● Parts of the exercise:
- a) Reproduce, word for word, the part of the passage on the Liberal Egyptian Party that runs from "The Liberal Egyptian Party (, ), formerly" to "29 March 2011.".
- b) From the passage on the Liberal Egyptian Party, list every party name that appears, including any former name.

● Page text:
####################
The Liberal Egyptian Party (, ), formerly Mother Egypt Party, was a liberal and secular political party in Egypt advocating democracy and patriotism. This liberal party was a political party in Egypt until the merger with another liberal party, the Egyptian Democratic Party, to become the Egyptian Social Democratic Party on 29 March 2011.

The party built on previous attempts by native anti-colonial activists in the early 20th century to re-assert ethnic Egyptian identity, based in part on national independence from the British and the Ottomans, the establishment of a secular and democratic national government, and the formalization of the local language. It also sought to revive the indigenous Egyptian language and to disassociate Egypt from the Arab nationalist policies introduced by Gamal Abdel Nasser. The Liberal Egyptian Party called for separating religion from politics and most civil affairs. The party also called for capitalism and reducing the influence of the public sector in the economy. In its early history it called for full normalization with Israel, though this stance was repealed after subsequent alliances with Islamists and leftists.
####################
(A block of data)

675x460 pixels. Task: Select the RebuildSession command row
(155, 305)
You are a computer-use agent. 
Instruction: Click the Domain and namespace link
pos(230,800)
####################
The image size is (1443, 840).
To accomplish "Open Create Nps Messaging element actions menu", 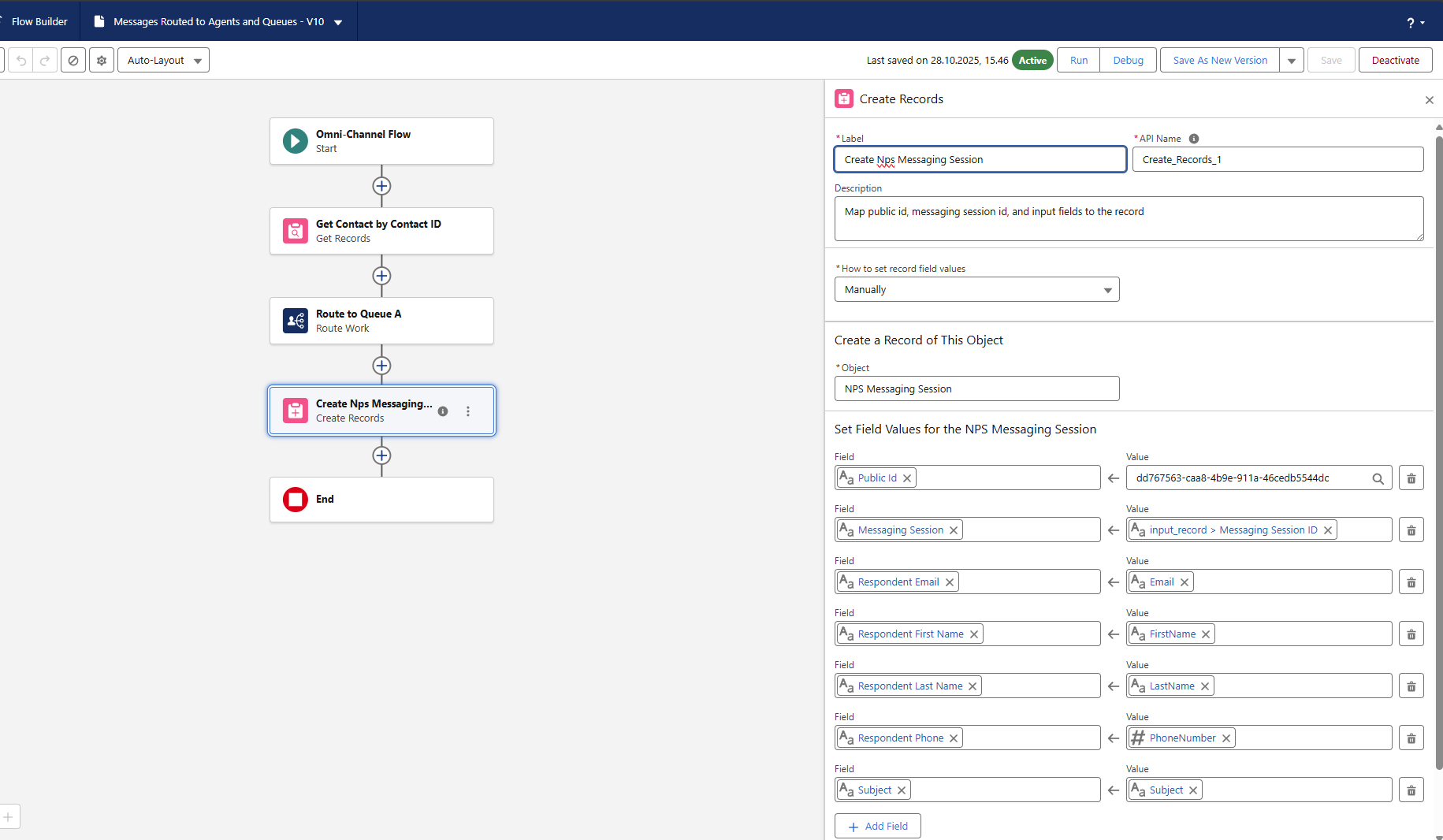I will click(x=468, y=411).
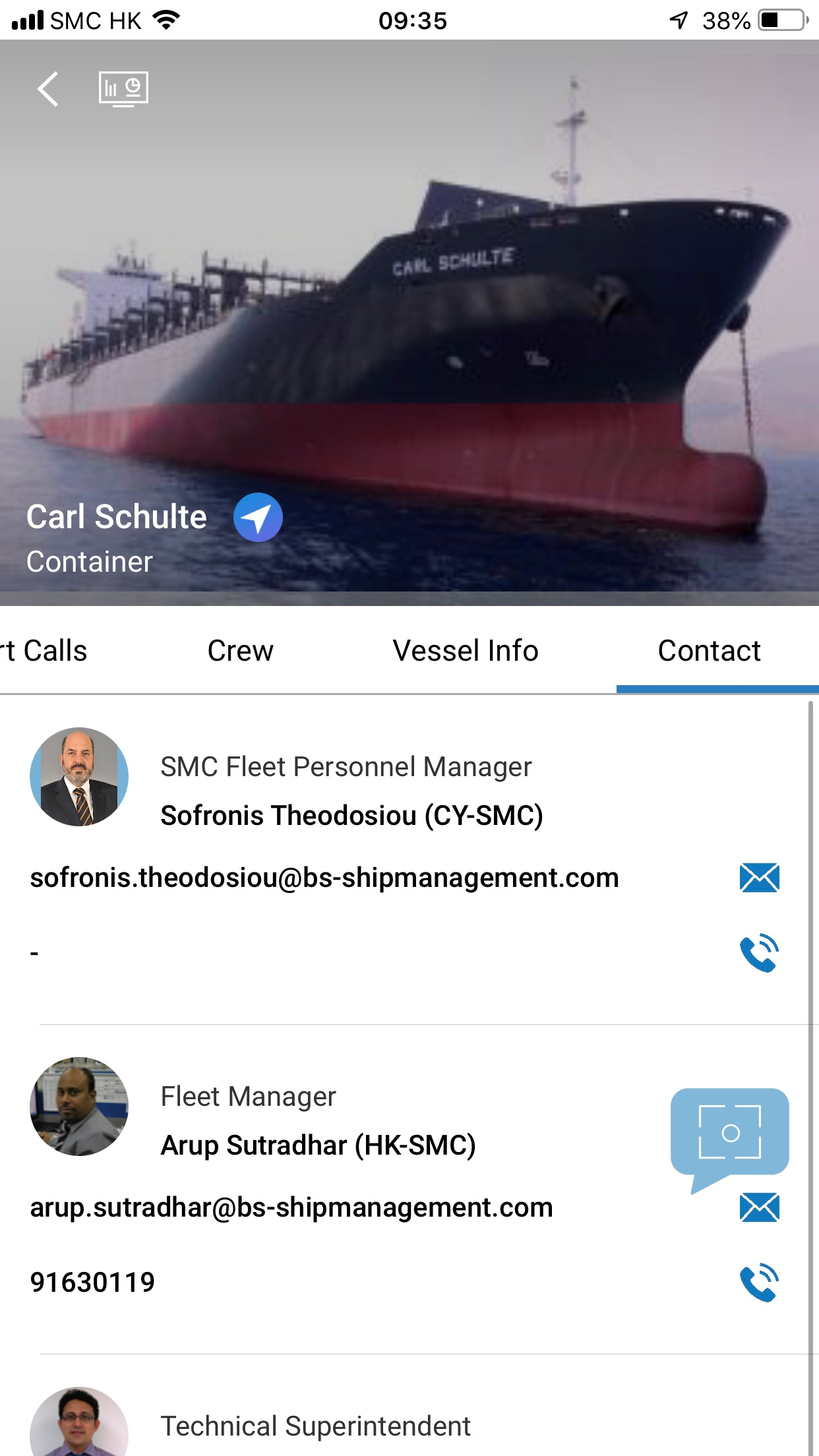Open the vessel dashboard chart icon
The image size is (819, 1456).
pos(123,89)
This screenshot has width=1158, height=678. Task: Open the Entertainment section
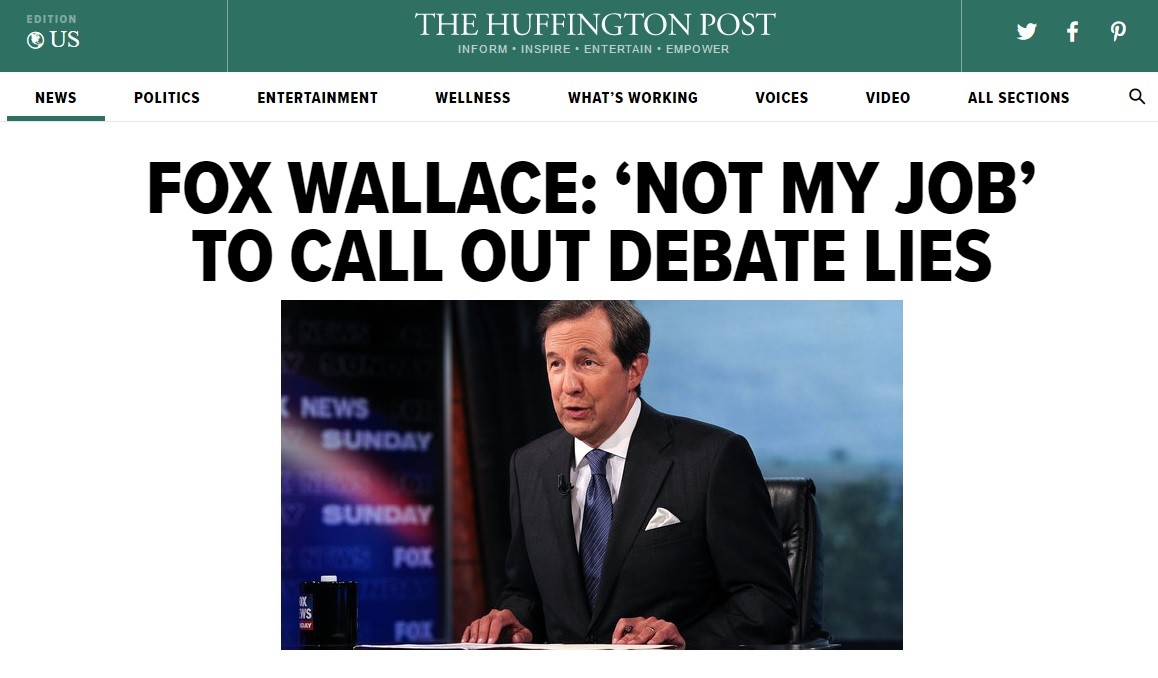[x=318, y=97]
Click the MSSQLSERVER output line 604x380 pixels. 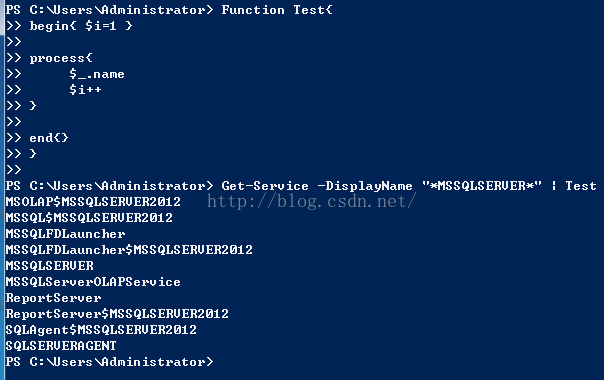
####################
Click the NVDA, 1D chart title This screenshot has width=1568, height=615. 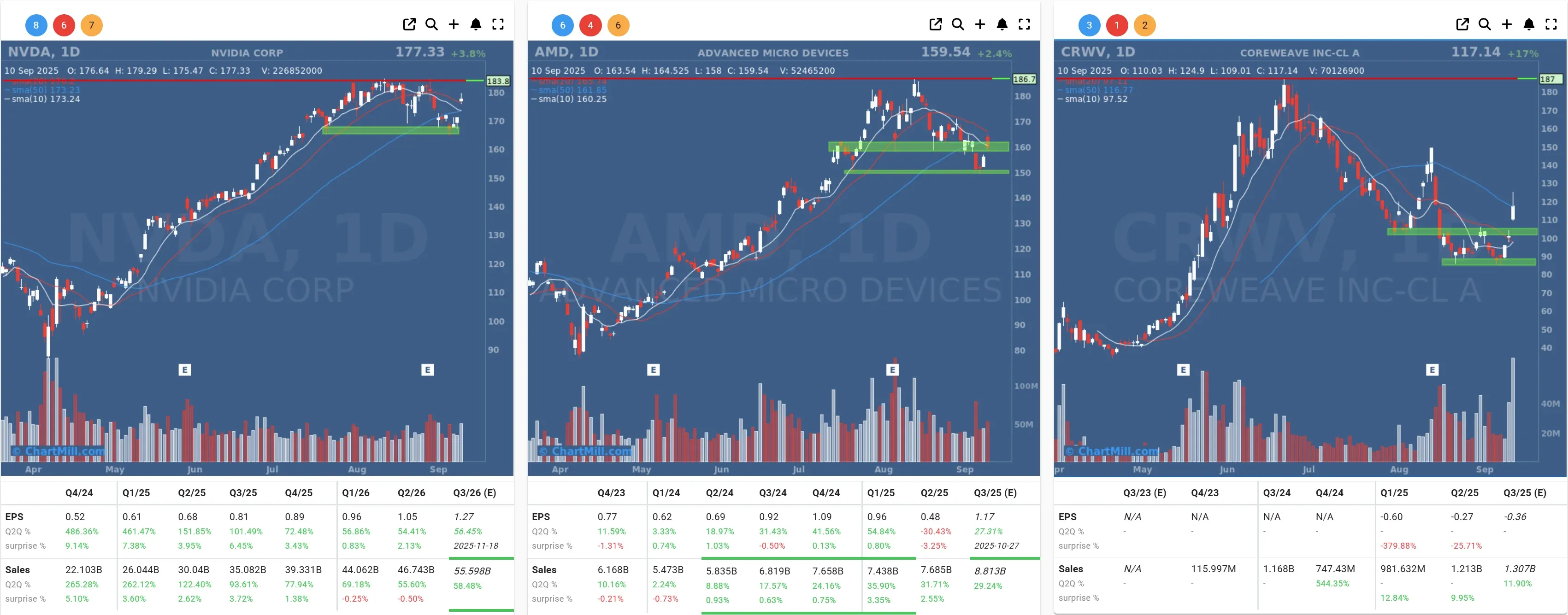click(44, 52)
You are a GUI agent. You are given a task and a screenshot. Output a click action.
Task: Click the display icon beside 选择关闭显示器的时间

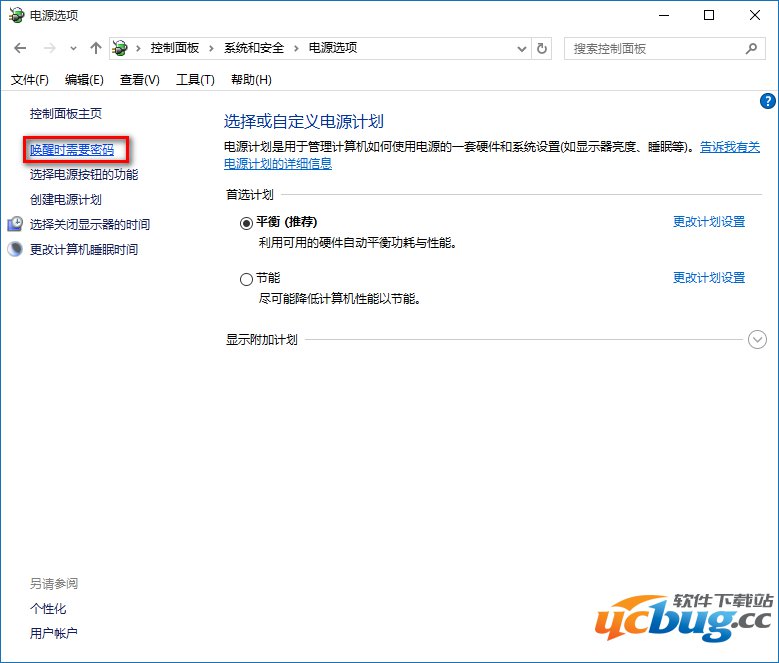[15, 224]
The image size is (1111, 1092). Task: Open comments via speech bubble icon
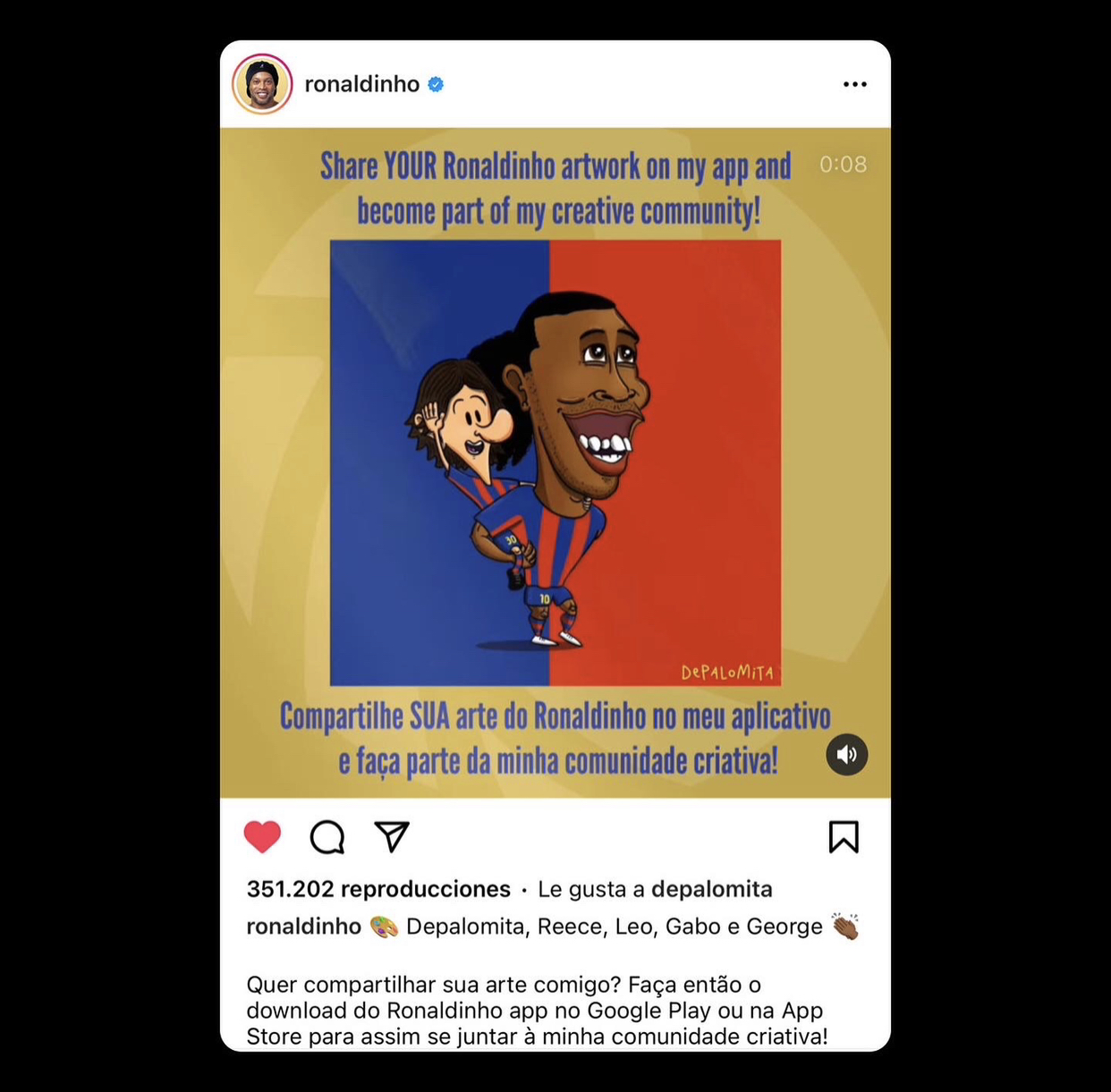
####################
● Exercise results:
- a)
The Liberal Egyptian Party (, ), formerly Mother Egypt Party, was a liberal and secular political party in Egypt advocating democracy and patriotism. This liberal party was a political party in Egypt until the merger with another liberal party, the Egyptian Democratic Party, to become the Egyptian Social Democratic Party on 29 March 2011.

- b)
- Liberal Egyptian Party
- Mother Egypt Party
- Egyptian Democratic Party
- Egyptian Social Democratic Party